Australian Embassy
Italy, San Marino, Albania, Libya



Debut in Italy by Italo-Australian director with “The Space Between”

Ruth Borgobello is the first Italo-Australian director to make a movie in Italy. Her first upcoming feature “The Space Between” is the first official film to result from the co-production treaty between Italy and Australia. “It’s a personal story and it has roots in real life” said Borgobello. The film charts the story of Marco, a former chef whose life is shaken early in the film by the death of someone close to him. For this reason Marco is forced to renounce to his dreams. However, the tragedy coincides with his meeting the intriguing Australian visitor Olivia thanks to which Marco will open his eyes to the future. “The Space Between” is also a commentary on the impact of the financial crisis in Italy, with Borgobello wanting to talk about “how difficult it is for people to really dream out loud and not feel disillusioned with their lives. The world première took place at the Lavazza Italian Film Festival in Australia. The Italian première took place at La Festa del Cinema di Roma 2016 . The movie in Italy has been distributed by Cinecittà Luce.



Tasmania Blues by Helen Hodgman

The book Tasmania Blues by Helen Hodgman has just been published in Italy. It was written in 1975 with the title Blue Skies and published in 1976, bringing to light many themes, including the burden of an isolated existence, the emotional confusion of early motherhood and the spiritual shadow of the vanished indigenous population of Tasmania. The novel has now been translated into Italian and published by Edizioni Socrates.

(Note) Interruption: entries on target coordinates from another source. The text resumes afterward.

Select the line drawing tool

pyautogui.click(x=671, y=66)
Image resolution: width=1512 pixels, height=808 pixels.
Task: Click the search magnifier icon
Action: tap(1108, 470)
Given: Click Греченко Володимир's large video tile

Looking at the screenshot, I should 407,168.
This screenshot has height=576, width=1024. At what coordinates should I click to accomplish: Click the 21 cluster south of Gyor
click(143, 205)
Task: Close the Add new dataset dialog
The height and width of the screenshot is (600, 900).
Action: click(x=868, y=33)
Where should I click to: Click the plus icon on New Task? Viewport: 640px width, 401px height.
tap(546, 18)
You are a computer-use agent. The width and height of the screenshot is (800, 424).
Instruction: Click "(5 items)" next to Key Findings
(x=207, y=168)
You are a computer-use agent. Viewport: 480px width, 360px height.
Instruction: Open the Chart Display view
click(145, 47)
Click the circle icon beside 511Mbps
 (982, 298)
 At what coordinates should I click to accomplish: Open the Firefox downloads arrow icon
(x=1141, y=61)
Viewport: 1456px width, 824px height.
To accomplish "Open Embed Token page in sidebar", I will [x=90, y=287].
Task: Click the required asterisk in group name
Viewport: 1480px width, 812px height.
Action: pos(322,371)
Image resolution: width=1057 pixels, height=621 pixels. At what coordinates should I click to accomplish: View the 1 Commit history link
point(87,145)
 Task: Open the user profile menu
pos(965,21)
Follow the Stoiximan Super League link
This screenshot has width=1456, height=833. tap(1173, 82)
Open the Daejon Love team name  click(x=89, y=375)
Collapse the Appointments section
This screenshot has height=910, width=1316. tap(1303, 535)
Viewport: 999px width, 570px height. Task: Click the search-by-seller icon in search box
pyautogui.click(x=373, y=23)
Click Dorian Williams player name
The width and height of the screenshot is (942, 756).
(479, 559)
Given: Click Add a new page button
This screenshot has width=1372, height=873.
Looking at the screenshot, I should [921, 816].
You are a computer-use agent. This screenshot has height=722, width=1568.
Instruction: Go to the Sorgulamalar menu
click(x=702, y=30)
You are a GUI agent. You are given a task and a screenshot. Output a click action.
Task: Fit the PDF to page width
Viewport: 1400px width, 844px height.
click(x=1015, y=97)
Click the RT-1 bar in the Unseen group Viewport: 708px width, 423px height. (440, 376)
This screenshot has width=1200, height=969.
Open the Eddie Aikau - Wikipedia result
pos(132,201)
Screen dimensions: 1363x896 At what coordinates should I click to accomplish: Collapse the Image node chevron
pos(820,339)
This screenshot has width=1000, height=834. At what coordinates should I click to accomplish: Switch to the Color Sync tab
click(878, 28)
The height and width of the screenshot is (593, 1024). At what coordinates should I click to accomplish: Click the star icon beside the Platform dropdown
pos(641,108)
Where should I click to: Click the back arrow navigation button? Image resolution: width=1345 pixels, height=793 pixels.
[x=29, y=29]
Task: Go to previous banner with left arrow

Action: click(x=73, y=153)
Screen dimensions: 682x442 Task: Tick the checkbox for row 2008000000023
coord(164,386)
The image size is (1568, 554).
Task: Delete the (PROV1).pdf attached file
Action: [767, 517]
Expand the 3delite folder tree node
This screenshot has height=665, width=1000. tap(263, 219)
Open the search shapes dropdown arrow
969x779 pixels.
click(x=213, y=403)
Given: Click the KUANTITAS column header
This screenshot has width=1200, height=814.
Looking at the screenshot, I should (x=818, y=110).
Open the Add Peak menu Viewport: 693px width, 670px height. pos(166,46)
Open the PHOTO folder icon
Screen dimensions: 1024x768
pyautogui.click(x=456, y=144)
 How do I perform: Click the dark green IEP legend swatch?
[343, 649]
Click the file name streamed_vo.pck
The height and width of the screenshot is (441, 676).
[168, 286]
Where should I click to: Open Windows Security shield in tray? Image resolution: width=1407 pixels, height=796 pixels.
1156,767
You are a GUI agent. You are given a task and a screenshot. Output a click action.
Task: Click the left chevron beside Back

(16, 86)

Helen Hodgman was born in Scotland in 1945 and lived in Great Britain until 1958, when, together with her family, she left for Tasmania. After some time she returned to Britain where she lived for 10 years and in 1975 she wrote her first novel Tasmania Blues (Blue Skies), which was published a year later by Gerald Duckworth& Co. The book was very successful and in subsequent years was reprinted by other British and Australian publishers (Penguin, Virago Press, The Text Publishing) and published by Knauss in German. Two years later Helen wrote another successful novel, Jack&Jill, which won the Somerset Maugham Award in 1979.  Subsequently, Helen returned to Australia and wrote further novels, Broken Words (1988) which won the Christina Stead Prize in 1989, Passing Remarks (1996), Waiting For Matindi (1998), The Bad Policeman (2001), which were all published by major publishing houses (Penguin, Random House, Allen&Unwin, Ballantine and Harmony Books) and greatly appreciated by the public.

Helen Hodgman now lives in Sydney and is seriously ill with Parkinson’s disease.